グリップレベルが低く、接地感もなく、要するに通常なら不安でしょうがない状況でガンガン攻めていくロレンソのライディングスタイルは、マシンとの接点が特に重要になる。せめて接点で安心感を得なければ、あんな走りはとうていできない。だからタンク形状にもこだわり、今シーズンになってようやく好みの形状が得られると、たちまち好成績を収めるようになったというワケだ。
ただし、非常にシビアなライディングスタイルであることには変わりない。条件が揃わなければいい成績が得られないという人間臭いムラが、ロレンソの魅力であり、弱点でもある。次のアッセンTTは彼にとっての鬼門。ここで調子を崩さなければ、チャンピオンシップでも上位進出が望めそうだ。

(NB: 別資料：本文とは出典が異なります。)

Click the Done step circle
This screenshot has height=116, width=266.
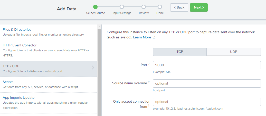(x=160, y=7)
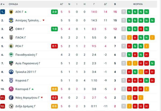
Task: Select the ΦΟΡΜΑ column header
Action: [138, 4]
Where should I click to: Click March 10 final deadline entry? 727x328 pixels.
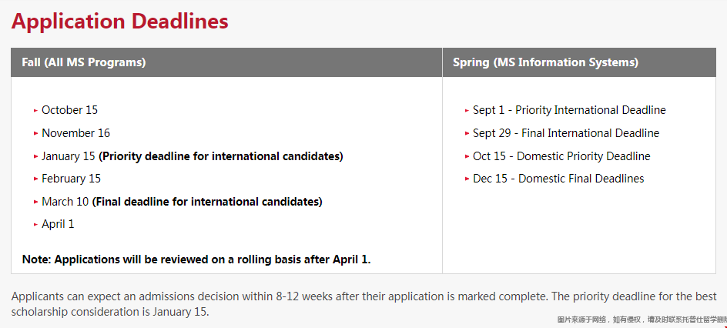tap(182, 202)
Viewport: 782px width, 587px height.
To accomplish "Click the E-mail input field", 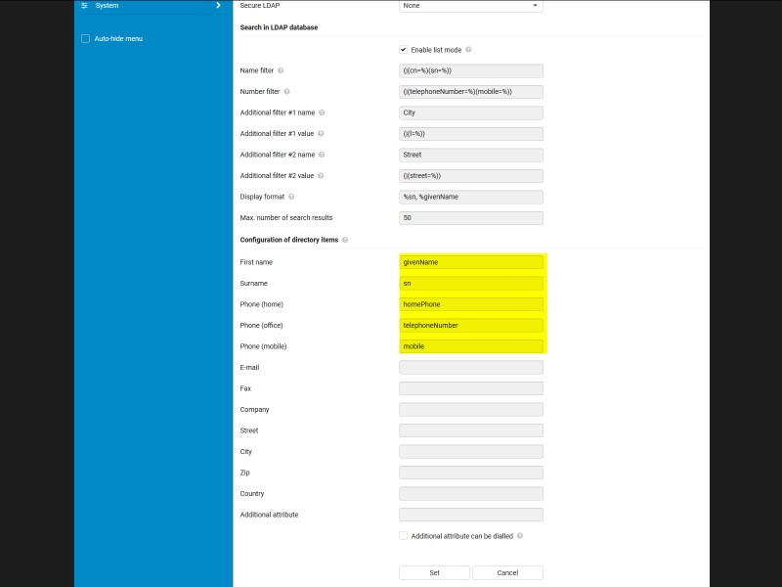I will [471, 368].
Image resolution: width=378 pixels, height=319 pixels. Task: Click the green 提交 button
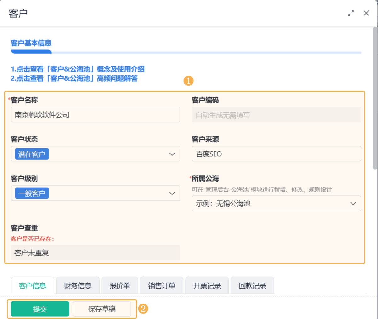pyautogui.click(x=40, y=309)
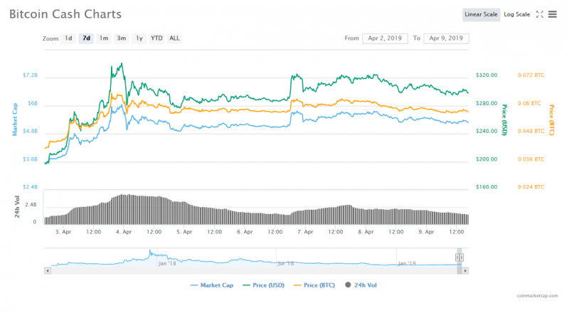Viewport: 569px width, 313px height.
Task: Set zoom to 1m
Action: (x=104, y=38)
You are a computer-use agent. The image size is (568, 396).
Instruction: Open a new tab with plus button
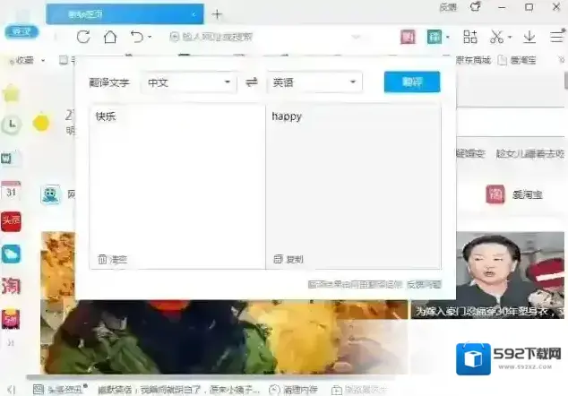click(217, 13)
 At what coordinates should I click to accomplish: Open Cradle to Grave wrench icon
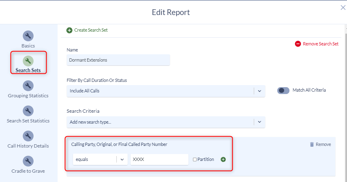point(28,161)
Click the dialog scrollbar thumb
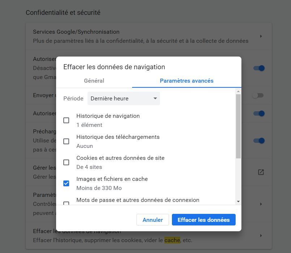This screenshot has width=291, height=253. point(238,126)
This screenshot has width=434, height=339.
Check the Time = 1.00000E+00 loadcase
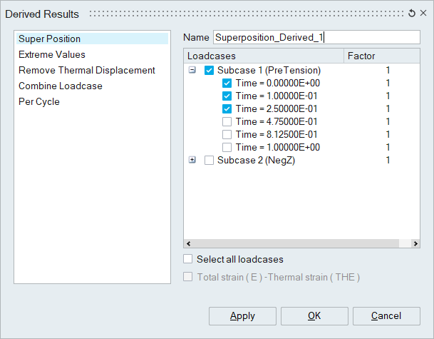point(227,147)

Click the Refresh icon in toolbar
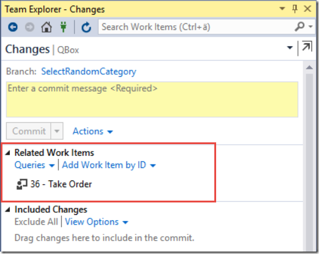click(86, 27)
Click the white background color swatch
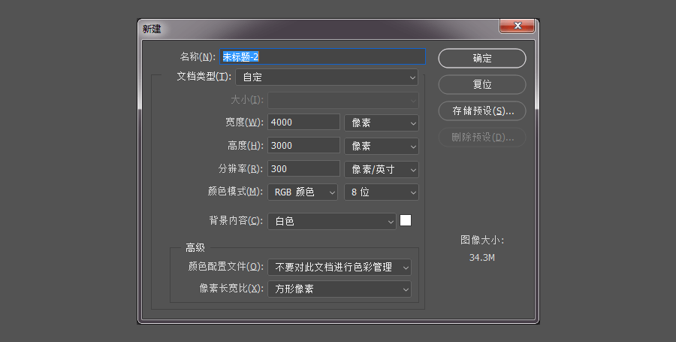This screenshot has width=676, height=342. (406, 220)
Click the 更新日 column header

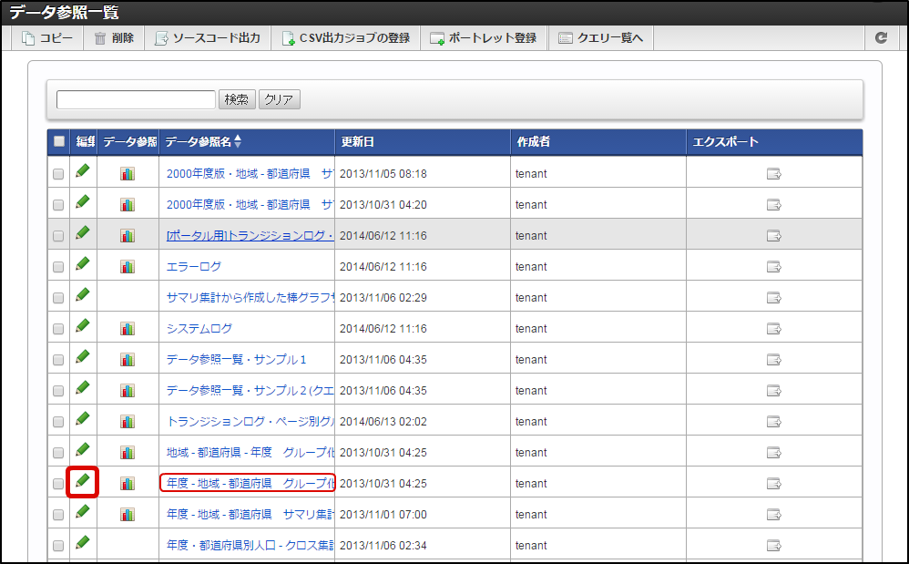coord(357,142)
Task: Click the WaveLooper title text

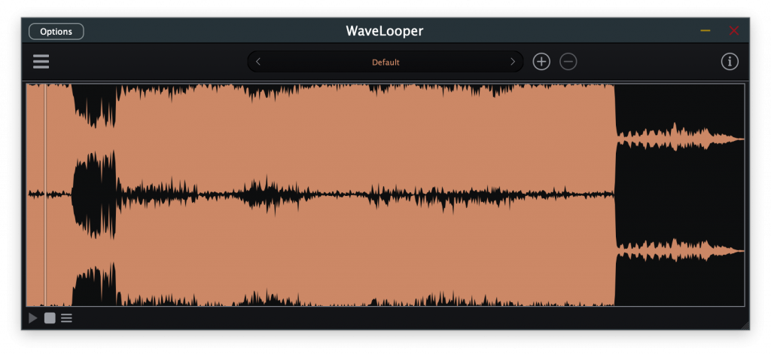Action: click(x=385, y=32)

そして来季、ロレンソはレプソル・ホンダへの移籍を発表! 移籍話が早すぎて、今、目の前のシーズンに集中できません……。それはさておき、コースによる好不調がハッキリしているドゥカティに慣れるのには1年半ほども要したロレンソだが、ホンダならそこまで苦労はしないだろう。一部では、ホンダRC213Vは“マルケススペシャル”なんて言われているが、さまざまなコースで高いパフォーマンスを発揮する日本車らしいフレキシブルさもしっかり備えている。さて、我々がレプソルカラーをまとうロレンソの姿に慣れるのが先か、ロレンソがRC213Vに慣れるのが先か……。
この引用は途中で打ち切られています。